To do:
Whatever appears in the data below, copy it exactly.

Supplied entries Start Marker

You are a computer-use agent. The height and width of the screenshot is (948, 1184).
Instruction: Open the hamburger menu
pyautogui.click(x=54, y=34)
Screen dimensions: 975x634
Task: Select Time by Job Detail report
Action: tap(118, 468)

Supplied entries End Marker

Solution to this exercise:
You are a computer-use agent. The height and width of the screenshot is (948, 1184).
Instruction: Open the hamburger menu
pyautogui.click(x=54, y=34)
Screen dimensions: 975x634
Task: Select Time by Job Detail report
Action: tap(118, 468)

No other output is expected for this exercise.